津市 本年度一般会計予算、9億円増額補正 ブロック塀撤去費など 三重

【記者会見に臨む前葉市長=津市役所で】

【津】三重県の前葉泰幸津市長は19日の定例記者会見で、市内の住宅や事業所を対象としたブロック塀を撤去するための補助金など約9億円を増額する本年度一般会計補正予算案を発表した。公道に面したブロック塀の撤去を促すため、9月補正で創設したブロック塀に替わる生け垣の設置費を補助する制度との併用を検討しているという。26日に開会する市議会12月定例会に提出する。

市はブロック塀を撤去するための補助金として100万円を計上。撤去費の2分の1を10万円まで補助する。生け垣の設置費を補助する制度はブロック塀の撤去費が全額自己負担になるため活用が進んでいなかった。初年度は10件の利用を見込む。

補正予算案にはこのほか、障害者福祉サービスなどの利用者の増加を見込み、事業費約2億9200万円を計上。老朽化した橋南公民館を旧修成幼稚園に移転させるため、同園の大規模施設改修に向けた実施設計経費約600万円も盛り込んだ。

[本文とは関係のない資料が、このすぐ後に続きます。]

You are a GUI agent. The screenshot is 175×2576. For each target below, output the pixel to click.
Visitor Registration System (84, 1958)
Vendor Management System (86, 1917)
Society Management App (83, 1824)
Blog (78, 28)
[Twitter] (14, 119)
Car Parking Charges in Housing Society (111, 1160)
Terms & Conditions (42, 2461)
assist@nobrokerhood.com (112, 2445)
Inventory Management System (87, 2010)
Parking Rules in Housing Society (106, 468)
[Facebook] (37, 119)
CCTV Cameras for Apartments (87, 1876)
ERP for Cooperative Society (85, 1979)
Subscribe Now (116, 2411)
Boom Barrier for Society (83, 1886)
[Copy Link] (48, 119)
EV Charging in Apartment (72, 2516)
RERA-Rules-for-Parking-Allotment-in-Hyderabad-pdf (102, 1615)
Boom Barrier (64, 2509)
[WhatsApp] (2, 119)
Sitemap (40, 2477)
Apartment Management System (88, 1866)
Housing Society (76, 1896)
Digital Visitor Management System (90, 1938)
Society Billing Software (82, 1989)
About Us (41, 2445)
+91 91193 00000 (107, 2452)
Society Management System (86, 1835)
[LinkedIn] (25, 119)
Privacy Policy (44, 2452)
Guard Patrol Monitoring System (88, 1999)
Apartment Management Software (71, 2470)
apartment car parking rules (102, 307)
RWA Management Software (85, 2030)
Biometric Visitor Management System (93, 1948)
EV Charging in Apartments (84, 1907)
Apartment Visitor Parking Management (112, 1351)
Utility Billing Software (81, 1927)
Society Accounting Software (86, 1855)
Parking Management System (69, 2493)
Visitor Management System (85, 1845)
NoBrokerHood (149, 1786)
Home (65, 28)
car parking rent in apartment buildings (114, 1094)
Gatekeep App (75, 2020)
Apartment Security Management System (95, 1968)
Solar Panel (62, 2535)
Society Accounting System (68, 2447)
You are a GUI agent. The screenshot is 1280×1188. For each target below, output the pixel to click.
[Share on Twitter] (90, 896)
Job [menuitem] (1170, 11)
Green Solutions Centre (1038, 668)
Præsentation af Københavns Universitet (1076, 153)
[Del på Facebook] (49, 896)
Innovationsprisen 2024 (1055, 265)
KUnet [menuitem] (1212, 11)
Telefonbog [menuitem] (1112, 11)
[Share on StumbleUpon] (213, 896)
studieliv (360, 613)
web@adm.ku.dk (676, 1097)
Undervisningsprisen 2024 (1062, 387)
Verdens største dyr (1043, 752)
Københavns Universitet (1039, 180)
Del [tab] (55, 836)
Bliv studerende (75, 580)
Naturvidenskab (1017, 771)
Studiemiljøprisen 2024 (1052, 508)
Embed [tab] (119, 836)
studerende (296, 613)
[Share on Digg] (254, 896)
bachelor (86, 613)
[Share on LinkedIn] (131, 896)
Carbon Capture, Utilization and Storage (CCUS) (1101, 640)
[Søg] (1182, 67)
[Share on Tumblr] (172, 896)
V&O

また、今回の補正予算案では、継続費に旧芸濃福祉センターの跡地に新設する「(仮称)芸濃こども園」の整備費7億8700万円を計上。市財政課によると、工事の発注などの準備に時間がかかるため継続費として設定し、来年度に全額支出する。

市は市議会に、補正予算案や人事院勧告に基づいて職員の給料を平均0・2%引き上げる条例改正案など計36件の議案を提出する。会期途中には、任期満了(来年2月20日)に伴い、市教育委員会の委員1人を新たに選任する議案を追加提出する予定。